==== Page excerpt

CANTOR RECALLS that musicians from other places used to gather after hours to watch Durante beat out barrelhouse and ragtime rhythms.
“Jimmy was a piano player’s piano player,” says Cantor now. “There was no greater compliment. He was the greatest jazz pianist of that era.”
He still could be, except that his comedy routines won’t let him play more than a few bars at at a time.
Durante and Cantor used to boast to customers that the number never was written that they couldn’t sing and play. It was a gimmick that brought big tips from homesick drunks.
“We could make good 95 per cent of the time,” recalls Cantor, “but once in a while someone would ask for some piece like ‘South Dakota Blues’ which we never heard of. Jimmy would compose the melody on the spot and I would do the same with lyrics. Most of the time, the drunks were happy but once in a while one would squawk. Our stock answer was: ‘Do you mean there are two songs with the same title?’”
When World War I came, Jimmy went in the Army but his knowledge of music got him in the band instead of the Infantry.
“Here I was leadin’ a band I down Broadway to sell liberty bonds. What a war dat was!”
Jimmy took up bandleading after the war, made friends with a strutting singer by the name of Eddie Jackson. Prohibition came and a waiter approached Durante with the idea of opening a speakeasy.
They hired a sign painter to hang up a sign. He couldn’t spell any better than Durante and thus the Club Durant was born. Durante and Jackson didn’t have enough capital to put the extra E on the sign, so it stayed Durant and became one of the landmarks of the prohibition era.

========

▶ [Written tasks]
**a.** Summarize the passage about Jimmy Durante in two sentences.
**b.** According to the passage about Jimmy Durante, why did the sign for the Club Durant lack a final E?
**c.** Continue the passage about Jimmy Durante from where it ends.

==== Dataset entries

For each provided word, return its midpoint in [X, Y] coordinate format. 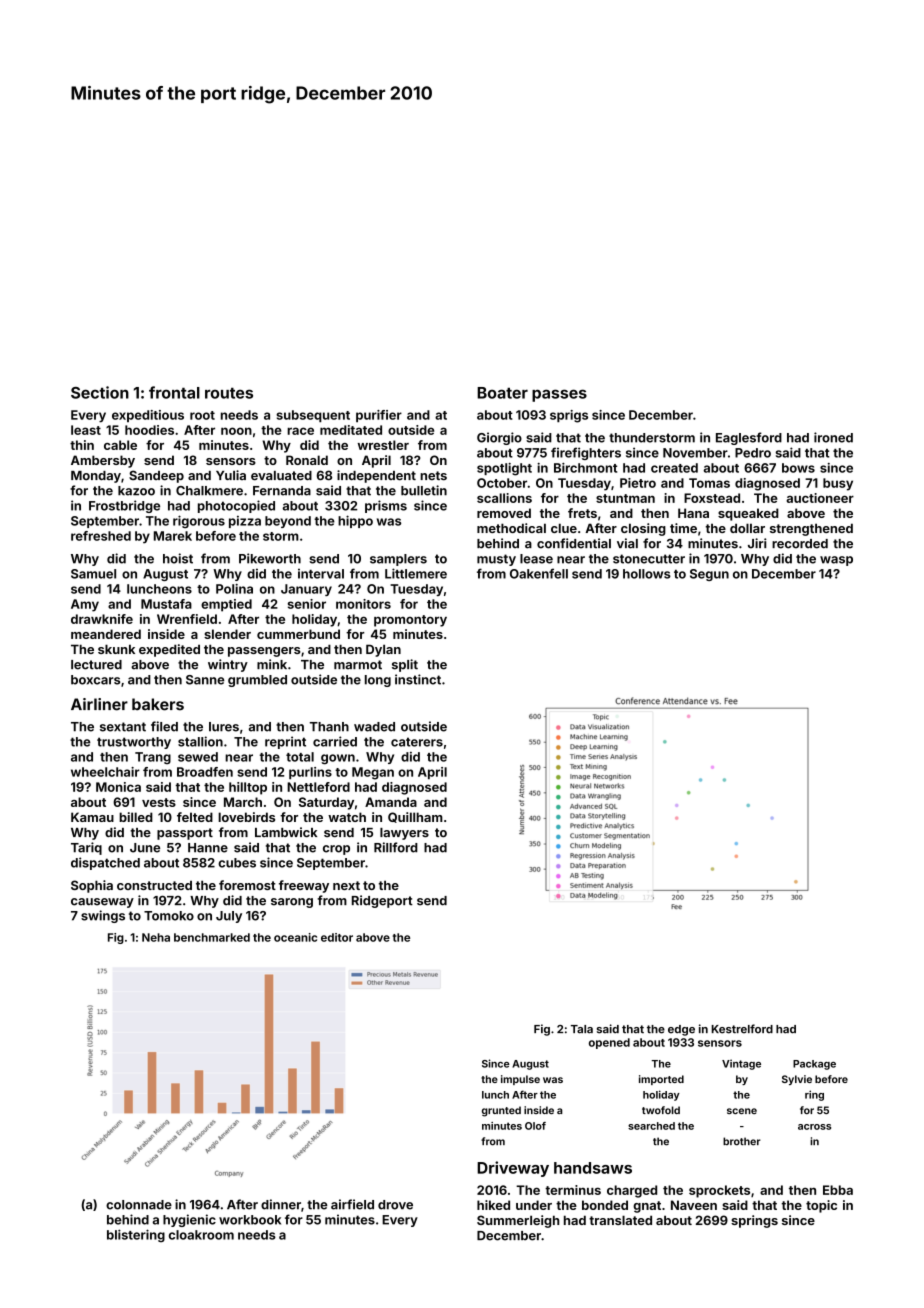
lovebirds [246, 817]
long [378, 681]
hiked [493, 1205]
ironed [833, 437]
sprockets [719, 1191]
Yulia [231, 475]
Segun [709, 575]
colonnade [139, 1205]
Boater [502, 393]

========
==== Dataset entries

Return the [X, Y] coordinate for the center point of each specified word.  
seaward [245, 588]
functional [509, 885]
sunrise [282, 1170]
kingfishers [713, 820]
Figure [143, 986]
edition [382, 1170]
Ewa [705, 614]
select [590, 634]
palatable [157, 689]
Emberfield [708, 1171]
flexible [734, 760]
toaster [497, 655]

========

▶ [Answers to the exercise]
**a.** Cantor recalls that Durante was admired by other musicians as the greatest jazz pianist of his era, and that the two of them earned big tips by claiming they could sing and play any number, making up songs on the spot when they had to. After serving in an Army band in World War I, Durante led a band, befriended singer Eddie Jackson, and during Prohibition opened a speakeasy whose misspelled sign gave it the name Club Durant.

**b.** Durante and Jackson didn't have enough capital to put the extra E on the sign.

**c.**
Clayton, one of vaudeville’s top soft shoe dancers, came in later to form the famous team.
At first Durante confined himself to playing the piano and greeting customers. His natural friendliness caused the club trouble in those shaky days. Jackson recalled the time two customers couldn’t get by the doorman.
“Jimmy waved them in, shook hands with them, bought them a round of drinks and the next morning the place was padlocked. They were revenue men.”
Durante played piano for awhile then decided he should try for laughs, too. His roughhouse comedy was timed for that rowdy era. He started playing the piano less and throwing the furniture at drummer Jack Roth more.
Roth, who has been the target for Durante's wild antics for 30 years, claims he's never missed a beat no matter how many things Durante threw at him.
“He only hit me once with the piano top,” says Roth. “It took four stitches to close my head but I kept right on drumming.”
Clayton, Jackson and Durante, along with Texas Guinan, became the top attractions of this giddy period. Sime Silverman, the founder of Variety, became a booster of the three. Soon they were out of the club and playing the Palace.
In this period of 1928-29-30 they would play three shows a day in such legitimate vaudeville theaters as the Palace. In between those legal shows and after midnight they would double into floor shows of such famed Broadway speakeasys as the Silver Slipper and Frivolity.
Their energy was unbelievable. Between the Palace and the speakeasy clubs they were playing from six to eight shows a day between noon and 2 a.m.
Next came Broadway shows and in the early ‘30s the movies beckoned — but only to Durante.
Characteristically, he brought the whole bunch along. Clayton became business manager and when personal appearances or benefits came up, it was Clayton, Jackson and Durante again. Only Clayton’s death in 1950 split them.
DURANTE may have been the big star of pictures and radio but when the trio performed, he was just one of the act.
The town is full of stories about him, some of the best told by Jimmy himself.
‘Way back in 1933, Jimmy met Ethel Barrymore in the MGM casting office.
“A hell of a nice dame,” recalls Jimmy. “She told me how much she and her brudder Jack liked my woik. I told her if dere’s anyt’ing I can do for ya’ — put in a word or somethin’ — I'll do it.”
Durante’s abuse of the king’s English is no affectation. He was brought up on New York’s Lower East Side and quit school in the seventh grade.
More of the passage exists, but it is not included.